Good. If she recognized the computer’s behavior, then she probably knew how to resolve it.
“Perhaps I was chewing too loudly to hear you,” Dani said, “but I think you skipped over the part about why you stole Quinn’s laptop.”
Ethan didn’t know Dani well, and he was tiring of parrying every time they conversed. But he needed her on Team Find Quinn.
“So the computer is not dead?” he said.
“Quinn refuses to let it die with dignity. There may still be some extraordinary measures worth trying.”
“I want you to come to Lauren’s and try them.” Ethan took a deep breath. “And then I want you to help us find some information that may be on the computer.”
Dani laughed. “No. I think I have a Styrofoam cup around here if you want to take your coffee with you.”
Ethan didn’t move. “I’m serious.”
Dani stood and set her breakfast plate in the sink. “Let me see if I have this straight. You broke into Quinn’s house. You stole his computer—and who knows what else. Now you want me to join your ring of thieves to gain access to private information to which you are not legally entitled.”

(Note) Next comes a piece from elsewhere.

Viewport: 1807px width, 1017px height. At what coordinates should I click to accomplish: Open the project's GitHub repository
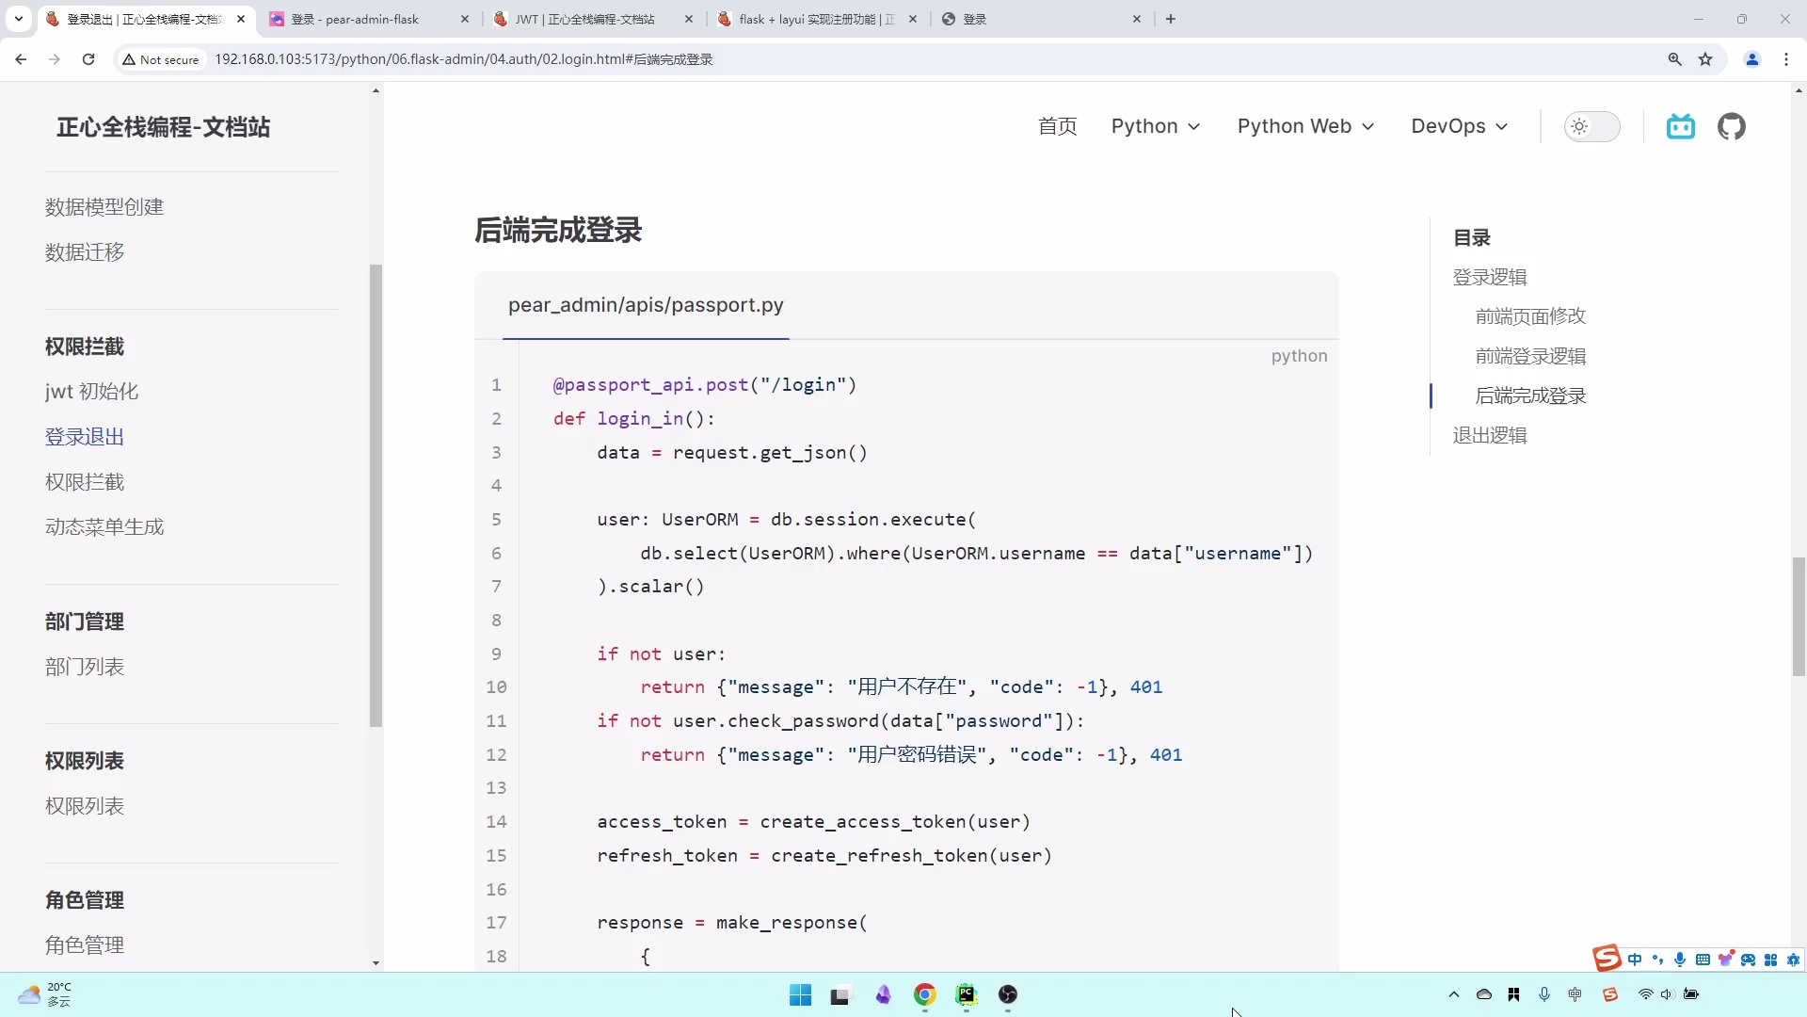coord(1732,126)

“We didn’t break anything.” Ethan swirled the coffee in his mug. “And I prefer to think of the computer as borrowed.” Since they had a key now, they could put it back.
“And the private information?”
“It might help us find Quinn.”
“I have somewhere to be by seven thirty. And it sounds like you have a busy day of criminal activity ahead of you.”
Had Dani been this harshly unsympathetic when she was in high school? Ethan couldn’t remember. At the time, he hadn’t known her well enough to care.
“Think about it, Dani,” Ethan said. “It’s been five days now. Even you have to admit that’s extremely unusual for Quinn. If he’s not up at the lake, where else would he be?”
She hesitated, a brief interruption to her motion of reaching for her orange North Face vest.
“No,” she said. “I have to go, and so do you. No offense, but considering what you just revealed, I’m not comfortable leaving you alone in my house.”
Ethan followed her out. She started up her Jeep and backed out of the driveway.
Ethan banged a hand against his steering wheel. He was never going to persuade Gonzalez to forgive his transgressions if he couldn’t even persuade someone who cared about Quinn to help with a simple skill. His car lurched as Ethan backed out of the driveway and turned the wheels to follow Dani before he lost sight of her Jeep.
She headed southwest of town. Ethan tried to remember the geography and what might be out that direction or how far she might drive. He made no effort to disguise his efforts to follow Dani because he knew he wasn’t any good at stealth, and he didn’t want to risk losing sight of her vehicle among the rural back roads. When she pulled up in front of a house in a subdivision that had not existed when Ethan lived in Hidden Falls, he was right behind her.
“Is this some kind of a joke?” Dani took her toolbox from behind the driver’s seat and slammed the door.
“I’m not letting go of this.” Ethan braced one arm against the Jeep to block her path.
Dani pivoted and walked the other direction around the car. Ethan met her at the walkway leading to the front of the house.
“I have a job to do here,” Dani said. “You’re not invited.”
“I’m not leaving.” He matched her stride. “You can show your tough exterior all you want, and I respect it, but I know you care about Quinn.”
At the front step, she glared at him. When she reached for the doorbell, Ethan covered it with his hand.
“Don’t do this for me or Nicole or Lauren. We’re nothing to you. I get that. Do it for Quinn.”
“Fine.” She rolled her eyes. “I’ll come this afternoon. But I’m not making any promises beyond that.”